## Exercise instructions
Where an entry holds an image, skip the image but reproduce the rest word for word.

===

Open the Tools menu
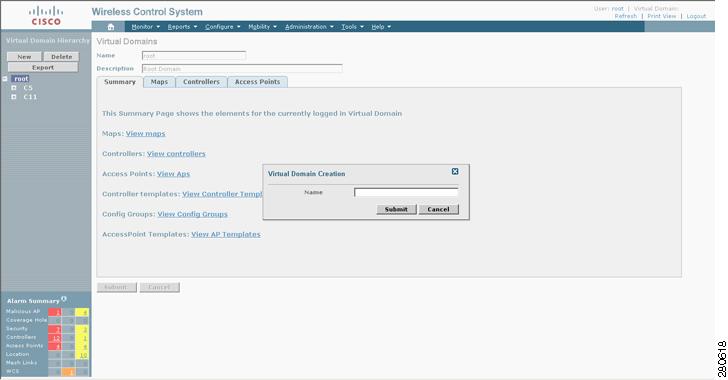The image size is (728, 380). pos(352,27)
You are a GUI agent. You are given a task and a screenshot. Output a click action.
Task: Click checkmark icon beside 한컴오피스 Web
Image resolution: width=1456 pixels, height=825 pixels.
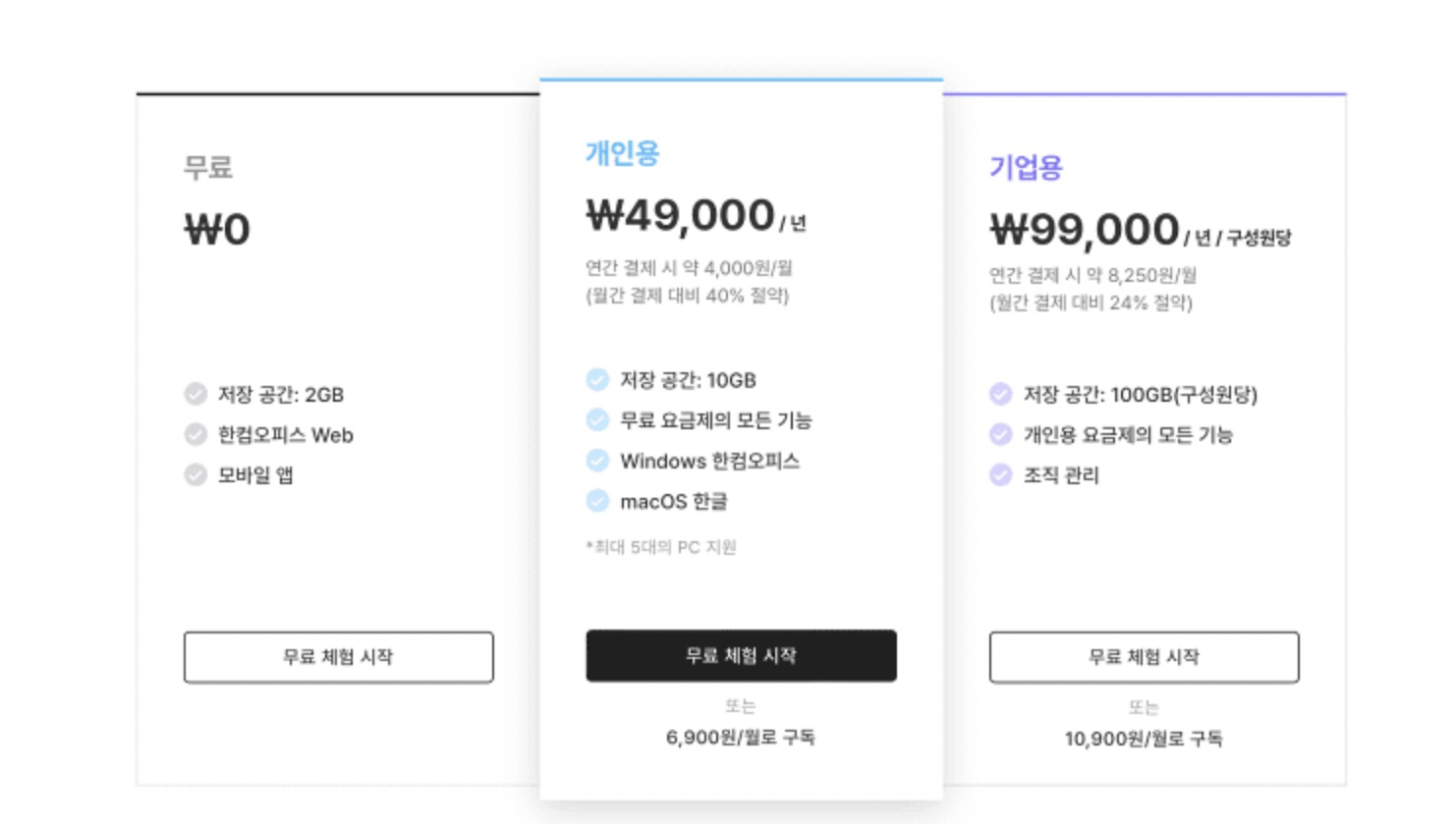pos(196,434)
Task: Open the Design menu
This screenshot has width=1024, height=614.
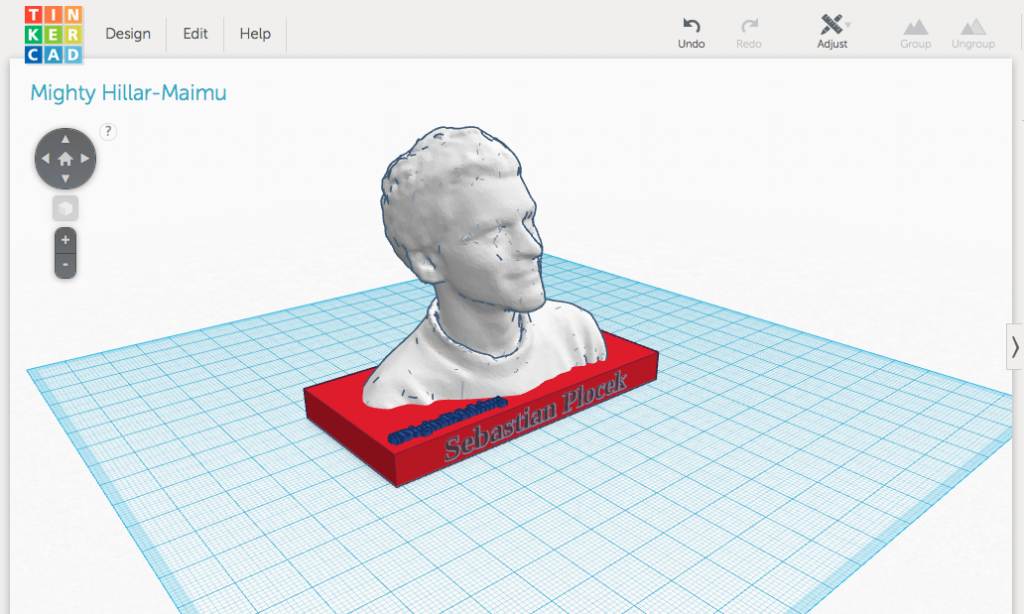Action: (x=128, y=34)
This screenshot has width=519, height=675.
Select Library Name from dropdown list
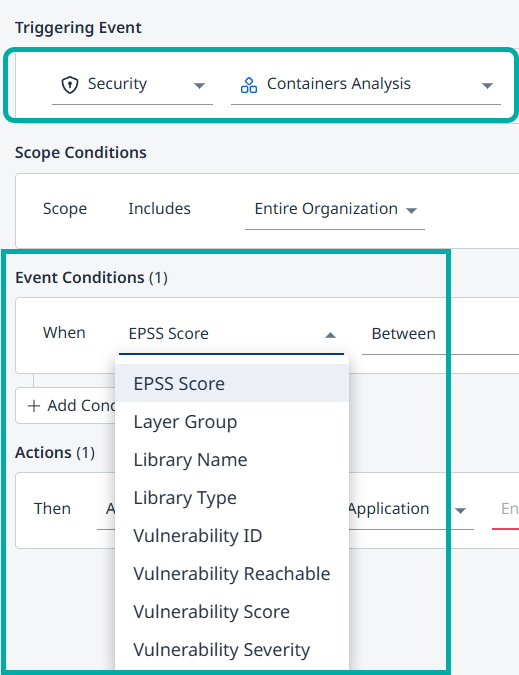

===

## Your response
Open the Tools menu
The image size is (728, 380). pos(352,27)
You are a GUI agent. You are given a task and a screenshot. Output a click action.
Task: Click checkmark icon beside 한컴오피스 Web
Image resolution: width=1456 pixels, height=825 pixels.
pos(196,434)
Task: Open the Design menu
This screenshot has width=1024, height=614.
Action: (x=128, y=34)
This screenshot has width=519, height=675.
Select Library Name from dropdown list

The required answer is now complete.